Am Fam Physician. 2005;72(9):1868-1870
Each year, about 20 out of every 100,000 persons has a spontaneous supratentorial intracerebral hemorrhage. Hemorrhage accounts for approximately 20 percent of all cases of sudden stroke-related neurologic deficits. Intracerebral hemorrhage has the highest mortality and morbidity rate of any kind of stroke; more than 40 percent of these patients die, and the majority of survivors are significantly disabled. The biggest controversy in management of this condition involves removal of the hematoma to reduce brain edema and ischemia in the penumbra of impaired, but potentially viable, surrounding tissue. In 1961, a clinical trial reported worse outcomes in patients treated surgically compared with those who received conservative treatment. Trials since then have given conflicting results, but many have had small numbers of patients or methodologic difficulties. Mendelow and colleagues led a team to compare early surgical intervention with conservative therapy—the International Surgical Trial in Intracerebral Hemorrhage.
The trial randomized 1,033 patients in 27 countries to early surgery or conservative treatment. Eligible patients had computed tomographic evidence of intracerebral hemorrhage within 72 hours, with a minimum hematoma diameter of at least 2 cm and a Glasgow Coma Scale (GCS) score of at least 5. Excluded were patients with evidence of hemorrhage likely caused by aneurysm, hemorrhage secondary to tumor or trauma, cerebellar or brainstem involvement, severe preexisting conditions that could inf luence outcomes, or delay of surgery beyond 24 hours. In all cases, the neurosurgeon had to be uncertain about the relative benefits of neurosurgery or conservative treatment. Patients allocated to surgery underwent the procedure deemed most appropriate by the local neurosurgeon within 24 hours. Patients randomized to conservative treatment were provided with the best medical treatment, in the judgment of the local physicians. The primary outcome was death or disability, measured using the Glasgow Outcome Scale, at six months. Data on secondary outcome measures were gathered using standardized validated outcome measures such as the Barthel index and modified Rankin scale.
The 503 patients allocated to early surgery were similar in all significant variables to the 530 allocated to conservative management. The median age was 62 years (range, 19 to 93 years), 57 percent were men, and 41 percent had GCS scores of 13 or higher. The median hematoma volume (measured using the Broderick method) was 38 mL (range, 4 to 210 mL), and the median depth was 1 cm from the cortical surface. At two weeks, 496 patients were analyzed from the surgery group and 529 patients were analyzed from the conservative treatment group. Six months after the event data were analyzed, 477 patients were randomized to surgery, and 505 patients were randomized to medical care (51 patients were lost to follow-up). In the conservative treatment group, 140 patients (26 percent) underwent surgery after initial therapy. The most common indication for surgery in this group was neurologic deterioration (82 patients), followed by clinical deterioration (20 patients) and rebleeding (17 patients). Data were not available on nine patients in the surgical group and eight patients in the conservative treatment group who were known to be alive at the six-month analysis. Overall, a favorable outcome at six months was reported in 26 percent of surgical patients and 24 percent of conservative treatment patients (see accompanying table). Mortality rates did not differ significantly between the groups. Patients with hematomas located 1 cm or less from the cortical surface were more likely to have favorable outcomes from early surgery, but comatose patients were more likely to have worse outcomes from early surgery.

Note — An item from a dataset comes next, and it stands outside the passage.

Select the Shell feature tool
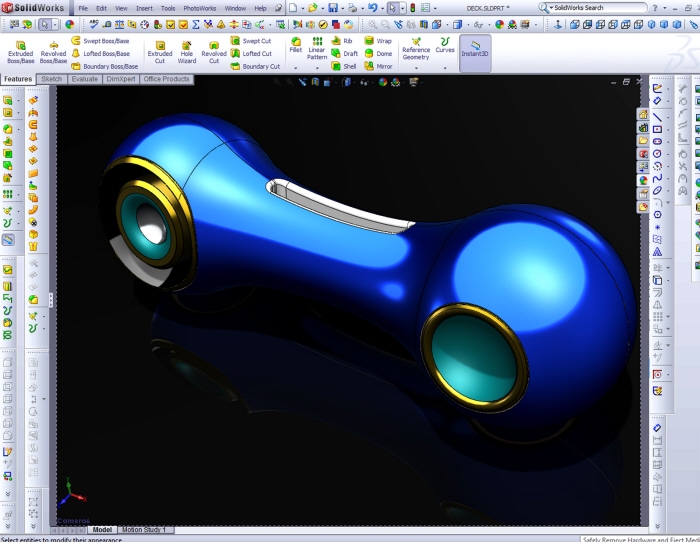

|Early surgery, n = 468 (%)||Initial conservative treatment, n = 497 (%)||Absolute benefit (95% CI)|
|Favorable||122 (26)||118 (24)||2.3 (−3.2 to 7.7)|
|Unfavorable||346 (74)||378 (76)||—|
|Alive*||304 (64)||316 (63)||1.2 (−4.9 to 7.2)|
|Dead||173 (36)||189 (37)||—|
|Prognosis-based modified Rankin index|
|Favorable||153 (33)||137 (28)||4.7 (−1.2 to 10.5)|
|Unfavorable||312 (67)||351 (72)||—|
|Prognosis-based Barthel index|
|Favorable||124 (27)||110 (23)||4.1 (−1.4 to 9.5)|
|Unfavorable||341 (73)||377 (77)||—|
The authors conclude that outcomes in patients with intracerebral hemorrhage do not differ significantly with early neurosurgical intervention compared with conservative management. This finding concurs with meta-analyses conducted on all prior trials. Despite the many technical and other problems in conducting clinical trials in this topic, the authors call for further studies to investigate new treatments and to identify subgroups of patients who could benefit from specific interventions. Overall, they do not find sufficient evidence to support a general policy of early operative intervention in patients with spontaneous supratentorial intracerebral hemorrhage.